● Problem description
Print the data that follows without changing a single word.

● Data for review
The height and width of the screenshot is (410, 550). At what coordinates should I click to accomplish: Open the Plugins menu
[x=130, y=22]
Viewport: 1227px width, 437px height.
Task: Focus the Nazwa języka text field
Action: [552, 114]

● Problem solution
The height and width of the screenshot is (410, 550). At what coordinates should I click to accomplish: Open the Plugins menu
[x=130, y=22]
Viewport: 1227px width, 437px height.
Task: Focus the Nazwa języka text field
Action: [552, 114]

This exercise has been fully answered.